## READING PASSAGE
•••••

For intermittently administered pulse surveys with multi-item scales, we wish to compare linear state space models to simple moving averages in both utility and predictive accuracy.

Method

Patients from US and Canada (348 total) used a smart hub to provide daily survey responses. Patients were randomly assigned to a train or test set, and a dynamic factor model (in state space form) was fit to the responses. Predictive accuracy was compared to 15-, 30-, and 60-day moving averages.

Results

For each of the 348 patients, months to years of daily survey data was collected, and responses to three emotional health questions were coded -1, 0, or 1, based on the sentiment of the ternary response. Optimization of the state space model’s parameters (state variance, measurement variances, and factor weights) was successful using a holdout set and a 1-ahead squared error loss function. The state space model was used to provide factor scores for emotion (via the Kalman Filter), which were available for every day regardless of the gap in responses. For the moving averages (MAs), a forward filling strategy was used for survey gaps that exceeded the window length. When comparing the 1-ahead predictions from the state space model with those from the 15-, 30- and 60-day moving averages (where simple linear regression was used to map the moving averages to responses), the state space model’s mean squared errors (MSE) were smaller in every case (p < .0001). Using unweighted averages of the three questions, the state space model’s reduction in MSE was 27% vs the 15-day MA, 19% vs the 30-day MA, and 17% vs the 60-day MA.

Conclusion

Linear state space models are convenient to use thanks to the tractability of the Kalman Filter, but their performance could be questioned when applied to a dynamic factor model for discrete data. Using holdout data sets to choose parameters, the state space model outperformed three moving averages of considerably different length. Mean squared error reduction was smallest for the moving average with the longest window, but the improvement from increasing the length from 30 to 60 days was much less than from 15 to 30 days, indicating diminishing returns and suggesting there does not exist a performance crossover point. Whereas moving averages must be modified to make predictions about future responses, the state space model implemented by the Kalman Filter readily provides predictions. Finally, the state-space model behaved well and is unambiguously defined for long periods of no response, whereas the moving averages must be artificially extended. Linear state space models are a powerful tool for analyzing sequential survey responses, and despite violations in distributional assumptions, outperform naïve estimators such as the moving average.

•••••

## DATASET EXCERPT
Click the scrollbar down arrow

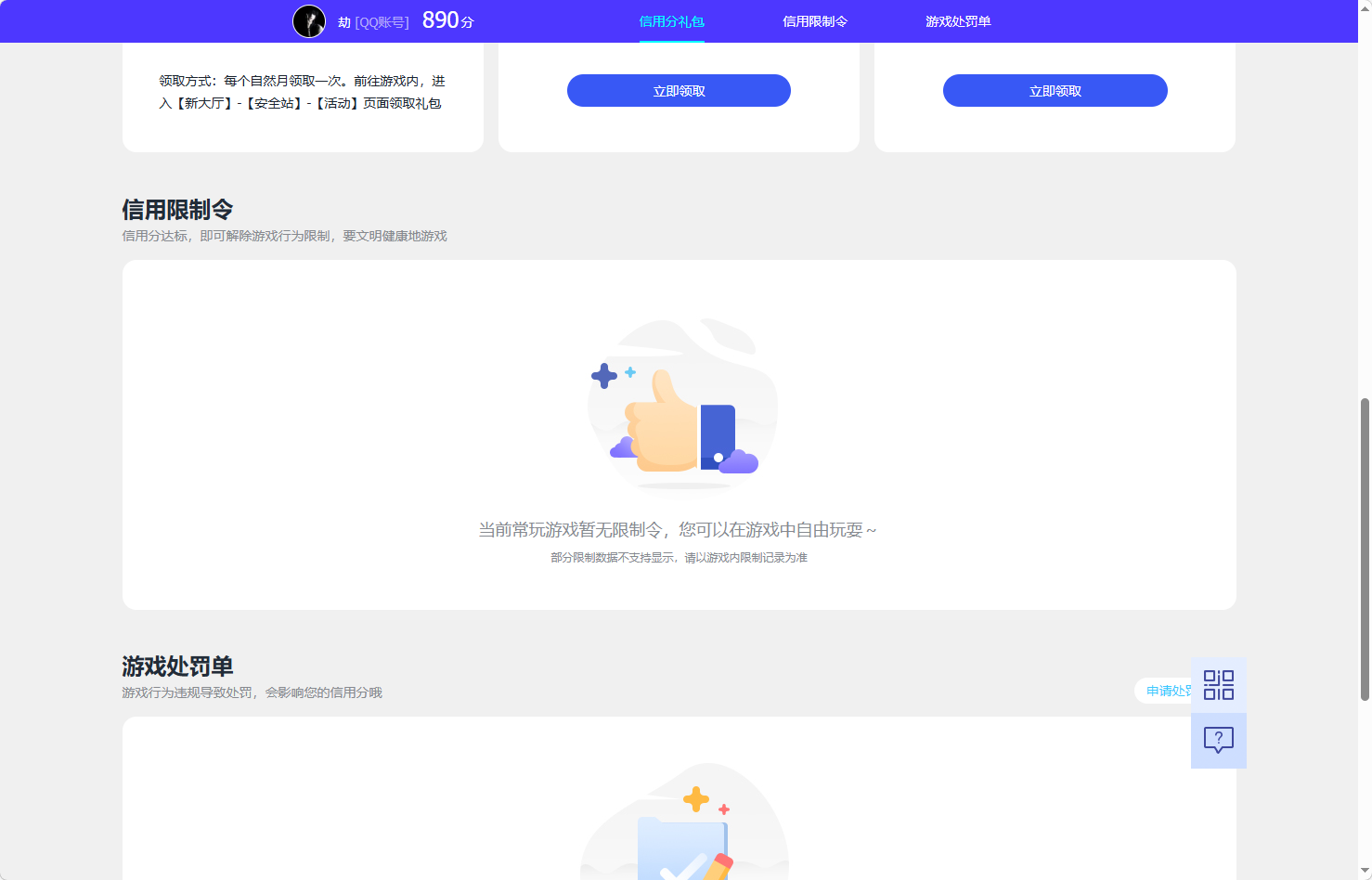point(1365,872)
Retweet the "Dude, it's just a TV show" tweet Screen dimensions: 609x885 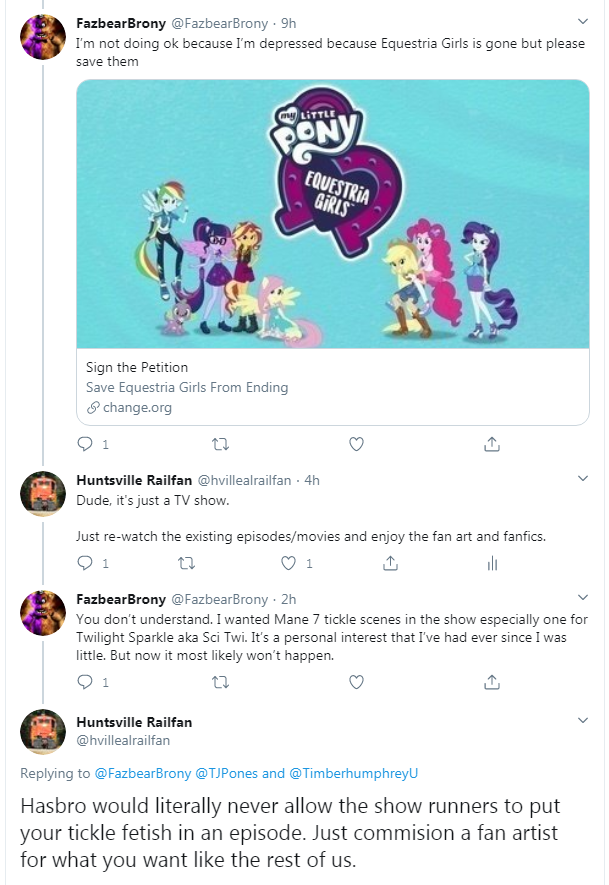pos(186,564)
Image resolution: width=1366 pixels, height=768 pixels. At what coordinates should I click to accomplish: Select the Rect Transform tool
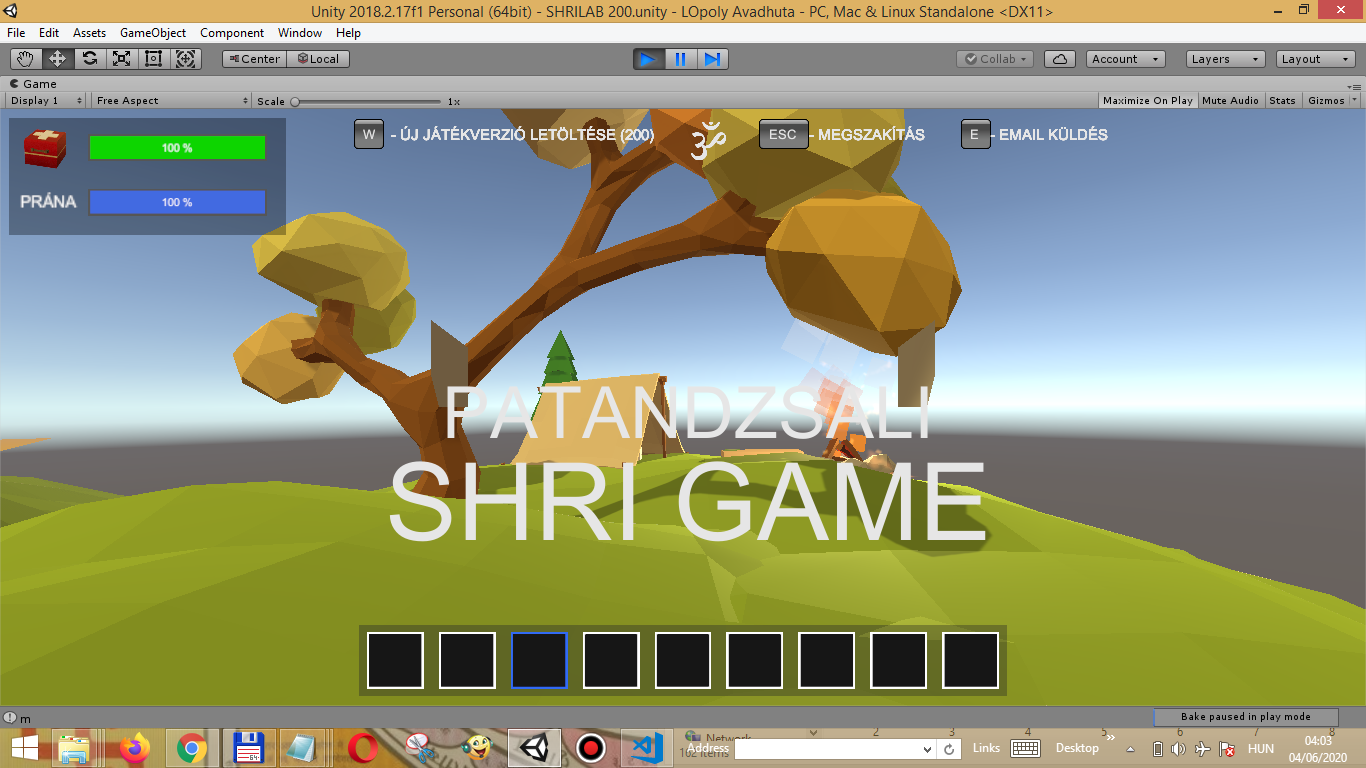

•••••

## DESCRIPTION OF THE TASK
In the survey-model study summary, by what percentage did the state space model reduce mean squared error compared with the 15-day moving average?

## ANSWER TO THIS TASK
27%